For years the dream has remained elusive for East and West African regional blocs to create common currencies that will improve trade among member states.
While there are already two regional currencies — the West African CFA franc and the Central African CFA franc — efforts by the rest of the continent to consolidate behind similar common denominations are still a morass.
In recent years there has been increased cross-border mobile money use. Now cryptocurrency is coming to play, presenting another level that African countries can engage in their efforts to build cross-border trade. For regulators and businesses in these countries, cryptocurrencies remain off their radar for now. But for how long?

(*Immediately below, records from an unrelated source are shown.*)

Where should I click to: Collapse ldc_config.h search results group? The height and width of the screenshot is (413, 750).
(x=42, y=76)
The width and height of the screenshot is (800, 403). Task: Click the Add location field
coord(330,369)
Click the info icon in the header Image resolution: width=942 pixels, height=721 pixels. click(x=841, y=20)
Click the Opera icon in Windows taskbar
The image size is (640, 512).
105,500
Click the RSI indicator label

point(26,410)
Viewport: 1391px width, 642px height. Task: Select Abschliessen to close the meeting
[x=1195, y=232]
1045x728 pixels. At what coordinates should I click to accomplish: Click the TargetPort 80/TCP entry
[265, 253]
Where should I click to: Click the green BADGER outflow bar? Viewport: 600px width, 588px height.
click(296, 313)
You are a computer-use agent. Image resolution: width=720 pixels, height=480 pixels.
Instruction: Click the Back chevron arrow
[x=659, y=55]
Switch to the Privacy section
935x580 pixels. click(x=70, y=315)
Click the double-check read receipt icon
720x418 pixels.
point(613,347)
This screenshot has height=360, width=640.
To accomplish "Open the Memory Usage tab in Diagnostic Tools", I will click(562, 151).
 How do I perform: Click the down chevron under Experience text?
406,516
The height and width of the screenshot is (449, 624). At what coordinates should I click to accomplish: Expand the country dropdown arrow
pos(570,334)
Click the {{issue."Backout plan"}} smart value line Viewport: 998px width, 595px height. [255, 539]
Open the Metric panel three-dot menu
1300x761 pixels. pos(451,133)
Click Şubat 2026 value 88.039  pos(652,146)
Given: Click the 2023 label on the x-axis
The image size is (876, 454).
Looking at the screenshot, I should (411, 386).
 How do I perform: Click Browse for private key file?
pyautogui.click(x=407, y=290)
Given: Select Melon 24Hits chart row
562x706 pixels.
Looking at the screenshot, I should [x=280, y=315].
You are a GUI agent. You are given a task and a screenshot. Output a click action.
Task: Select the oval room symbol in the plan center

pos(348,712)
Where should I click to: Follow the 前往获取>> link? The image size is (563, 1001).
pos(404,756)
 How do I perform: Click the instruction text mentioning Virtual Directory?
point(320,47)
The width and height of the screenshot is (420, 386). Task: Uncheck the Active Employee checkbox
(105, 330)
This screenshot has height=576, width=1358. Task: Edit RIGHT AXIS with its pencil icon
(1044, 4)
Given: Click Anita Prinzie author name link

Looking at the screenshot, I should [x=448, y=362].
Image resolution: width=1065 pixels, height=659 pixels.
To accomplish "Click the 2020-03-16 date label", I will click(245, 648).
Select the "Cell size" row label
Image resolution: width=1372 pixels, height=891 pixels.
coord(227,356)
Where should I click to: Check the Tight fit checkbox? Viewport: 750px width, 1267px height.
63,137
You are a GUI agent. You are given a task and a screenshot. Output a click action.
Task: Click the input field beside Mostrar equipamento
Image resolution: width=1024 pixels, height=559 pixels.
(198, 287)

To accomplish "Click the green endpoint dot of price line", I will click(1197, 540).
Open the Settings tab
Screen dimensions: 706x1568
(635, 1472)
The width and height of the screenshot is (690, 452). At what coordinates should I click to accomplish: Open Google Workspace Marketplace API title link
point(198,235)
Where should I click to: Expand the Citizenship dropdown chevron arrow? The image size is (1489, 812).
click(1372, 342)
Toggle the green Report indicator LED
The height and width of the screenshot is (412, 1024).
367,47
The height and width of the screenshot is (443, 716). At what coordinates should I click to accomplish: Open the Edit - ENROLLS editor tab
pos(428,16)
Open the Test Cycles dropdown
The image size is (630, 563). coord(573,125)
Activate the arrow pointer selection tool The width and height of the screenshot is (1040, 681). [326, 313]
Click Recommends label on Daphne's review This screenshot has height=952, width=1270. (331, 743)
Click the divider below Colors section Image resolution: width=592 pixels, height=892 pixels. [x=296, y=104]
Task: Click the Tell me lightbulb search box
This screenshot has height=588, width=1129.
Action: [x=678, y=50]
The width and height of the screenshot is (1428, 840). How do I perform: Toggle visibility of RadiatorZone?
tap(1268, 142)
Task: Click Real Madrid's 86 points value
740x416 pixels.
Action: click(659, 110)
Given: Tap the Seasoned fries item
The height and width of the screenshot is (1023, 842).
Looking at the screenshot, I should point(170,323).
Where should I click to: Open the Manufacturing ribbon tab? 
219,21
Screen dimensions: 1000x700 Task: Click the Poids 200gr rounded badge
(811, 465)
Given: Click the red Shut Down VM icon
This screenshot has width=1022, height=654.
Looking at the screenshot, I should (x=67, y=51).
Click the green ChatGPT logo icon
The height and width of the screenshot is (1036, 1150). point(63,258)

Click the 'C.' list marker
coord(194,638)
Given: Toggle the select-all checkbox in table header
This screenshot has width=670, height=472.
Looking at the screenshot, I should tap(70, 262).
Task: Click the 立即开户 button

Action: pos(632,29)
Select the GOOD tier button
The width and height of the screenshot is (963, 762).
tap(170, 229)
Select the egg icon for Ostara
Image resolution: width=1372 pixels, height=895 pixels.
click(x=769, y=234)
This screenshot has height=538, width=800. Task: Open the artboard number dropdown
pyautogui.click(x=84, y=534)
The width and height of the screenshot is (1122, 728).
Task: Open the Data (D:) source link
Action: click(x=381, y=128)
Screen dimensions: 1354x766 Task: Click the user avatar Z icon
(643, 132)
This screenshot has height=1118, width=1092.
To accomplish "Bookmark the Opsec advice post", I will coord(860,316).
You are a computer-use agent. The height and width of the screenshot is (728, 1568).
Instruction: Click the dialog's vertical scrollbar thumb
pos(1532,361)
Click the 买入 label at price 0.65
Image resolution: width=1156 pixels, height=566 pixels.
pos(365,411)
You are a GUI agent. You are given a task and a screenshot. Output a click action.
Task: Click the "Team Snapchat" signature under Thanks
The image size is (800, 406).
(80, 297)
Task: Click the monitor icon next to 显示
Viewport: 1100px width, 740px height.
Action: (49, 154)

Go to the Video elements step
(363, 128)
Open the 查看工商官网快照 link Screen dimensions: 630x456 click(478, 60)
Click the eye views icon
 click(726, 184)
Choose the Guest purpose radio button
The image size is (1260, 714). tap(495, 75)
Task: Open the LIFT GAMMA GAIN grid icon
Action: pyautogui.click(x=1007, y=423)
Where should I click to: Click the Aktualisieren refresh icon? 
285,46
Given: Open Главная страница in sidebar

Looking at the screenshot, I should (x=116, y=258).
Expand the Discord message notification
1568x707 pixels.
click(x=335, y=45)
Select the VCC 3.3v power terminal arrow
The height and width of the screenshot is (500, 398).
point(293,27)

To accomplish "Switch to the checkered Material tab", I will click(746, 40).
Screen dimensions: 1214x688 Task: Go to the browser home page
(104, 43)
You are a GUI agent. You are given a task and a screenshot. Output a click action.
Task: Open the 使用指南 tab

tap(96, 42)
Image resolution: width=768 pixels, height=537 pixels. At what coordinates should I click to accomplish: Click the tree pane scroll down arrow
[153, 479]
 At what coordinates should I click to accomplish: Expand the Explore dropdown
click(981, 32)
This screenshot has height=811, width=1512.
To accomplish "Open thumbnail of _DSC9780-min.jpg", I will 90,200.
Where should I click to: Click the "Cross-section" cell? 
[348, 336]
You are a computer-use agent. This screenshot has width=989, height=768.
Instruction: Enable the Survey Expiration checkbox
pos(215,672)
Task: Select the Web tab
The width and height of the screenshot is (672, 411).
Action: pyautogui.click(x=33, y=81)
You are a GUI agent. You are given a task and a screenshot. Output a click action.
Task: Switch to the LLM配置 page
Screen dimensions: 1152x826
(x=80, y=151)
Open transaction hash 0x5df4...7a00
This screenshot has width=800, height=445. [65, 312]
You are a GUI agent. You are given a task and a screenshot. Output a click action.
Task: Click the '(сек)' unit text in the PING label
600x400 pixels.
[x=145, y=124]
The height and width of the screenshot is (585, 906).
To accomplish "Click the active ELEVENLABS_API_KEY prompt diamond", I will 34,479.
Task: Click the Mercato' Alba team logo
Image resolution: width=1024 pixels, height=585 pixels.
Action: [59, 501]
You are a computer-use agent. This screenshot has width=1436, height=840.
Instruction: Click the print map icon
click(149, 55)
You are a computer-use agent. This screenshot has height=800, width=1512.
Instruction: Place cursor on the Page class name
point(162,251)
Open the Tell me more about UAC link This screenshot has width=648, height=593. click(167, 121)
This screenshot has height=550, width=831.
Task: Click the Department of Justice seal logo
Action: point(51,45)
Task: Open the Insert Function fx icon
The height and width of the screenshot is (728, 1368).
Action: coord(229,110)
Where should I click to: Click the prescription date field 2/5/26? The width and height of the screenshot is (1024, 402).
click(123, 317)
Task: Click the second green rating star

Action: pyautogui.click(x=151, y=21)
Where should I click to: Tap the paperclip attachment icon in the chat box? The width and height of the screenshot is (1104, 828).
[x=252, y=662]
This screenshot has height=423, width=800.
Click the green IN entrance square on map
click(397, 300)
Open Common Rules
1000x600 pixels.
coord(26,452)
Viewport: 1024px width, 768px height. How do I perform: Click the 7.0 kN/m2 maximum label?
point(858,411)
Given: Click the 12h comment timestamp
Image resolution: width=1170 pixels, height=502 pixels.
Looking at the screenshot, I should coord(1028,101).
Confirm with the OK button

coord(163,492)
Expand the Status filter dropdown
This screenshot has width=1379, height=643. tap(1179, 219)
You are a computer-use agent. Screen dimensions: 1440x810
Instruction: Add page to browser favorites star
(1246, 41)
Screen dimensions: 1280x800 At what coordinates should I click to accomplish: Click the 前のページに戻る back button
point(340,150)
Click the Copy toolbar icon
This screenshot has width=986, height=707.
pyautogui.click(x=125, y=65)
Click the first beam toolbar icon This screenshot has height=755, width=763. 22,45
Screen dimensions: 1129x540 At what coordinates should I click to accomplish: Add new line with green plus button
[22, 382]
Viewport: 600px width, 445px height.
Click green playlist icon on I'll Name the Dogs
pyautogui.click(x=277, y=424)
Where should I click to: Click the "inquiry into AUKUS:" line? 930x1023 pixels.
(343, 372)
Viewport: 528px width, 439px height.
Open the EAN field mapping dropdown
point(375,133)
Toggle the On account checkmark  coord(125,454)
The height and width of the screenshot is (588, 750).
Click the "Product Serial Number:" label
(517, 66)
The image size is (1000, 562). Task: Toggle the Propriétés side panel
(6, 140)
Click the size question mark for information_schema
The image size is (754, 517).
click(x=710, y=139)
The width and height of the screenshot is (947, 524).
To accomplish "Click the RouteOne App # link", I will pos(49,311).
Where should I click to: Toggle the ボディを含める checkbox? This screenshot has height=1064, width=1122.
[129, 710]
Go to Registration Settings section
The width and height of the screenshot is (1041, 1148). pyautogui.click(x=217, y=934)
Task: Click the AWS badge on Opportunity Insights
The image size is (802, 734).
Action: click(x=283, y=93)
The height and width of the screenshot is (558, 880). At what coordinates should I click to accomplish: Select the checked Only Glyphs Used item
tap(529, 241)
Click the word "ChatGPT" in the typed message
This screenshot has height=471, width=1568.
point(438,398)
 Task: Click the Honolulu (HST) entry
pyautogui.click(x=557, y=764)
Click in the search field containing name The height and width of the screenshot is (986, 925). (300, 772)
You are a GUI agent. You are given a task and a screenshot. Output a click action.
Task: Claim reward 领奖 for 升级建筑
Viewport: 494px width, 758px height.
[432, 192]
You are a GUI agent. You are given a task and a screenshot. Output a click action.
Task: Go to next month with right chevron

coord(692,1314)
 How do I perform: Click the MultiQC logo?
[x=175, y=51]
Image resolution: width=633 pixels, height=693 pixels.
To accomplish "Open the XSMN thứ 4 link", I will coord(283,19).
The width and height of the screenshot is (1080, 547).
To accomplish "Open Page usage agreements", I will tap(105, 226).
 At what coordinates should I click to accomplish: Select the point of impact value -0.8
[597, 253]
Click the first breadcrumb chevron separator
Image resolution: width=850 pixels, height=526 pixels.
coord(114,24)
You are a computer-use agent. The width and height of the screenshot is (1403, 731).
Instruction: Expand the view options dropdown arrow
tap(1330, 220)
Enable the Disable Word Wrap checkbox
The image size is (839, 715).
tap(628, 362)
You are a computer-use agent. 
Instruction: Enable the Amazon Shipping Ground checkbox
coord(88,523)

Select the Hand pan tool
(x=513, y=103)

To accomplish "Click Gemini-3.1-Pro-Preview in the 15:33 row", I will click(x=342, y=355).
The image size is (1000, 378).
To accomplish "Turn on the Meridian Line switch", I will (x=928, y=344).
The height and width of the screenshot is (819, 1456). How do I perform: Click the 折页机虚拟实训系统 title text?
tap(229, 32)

While crypto removes the regulatory challenges presented by conventional currencies, its volatility makes it too erratic to be used as fiat, said Aly-Khan Satchu, a Nairobi-based analyst and CEO of investment advisory firm Rich Management.
“The main challenge with using crypto-currency like a fiat currency is the price volatility. It’s off the charts,” Satchu told AFKInsider.com. “Essentially crypto has worked very effectively where there exist parallel exchange rates a la Zimbabwe and Nigeria.”
In Zimbabwe, cryptocurrencies such as Bitcoin were treated as an asset class rather than a currency during the recent soft coup by the country’s military that toppled President Robert Mugabe from power after a 37-year iron-fist rule.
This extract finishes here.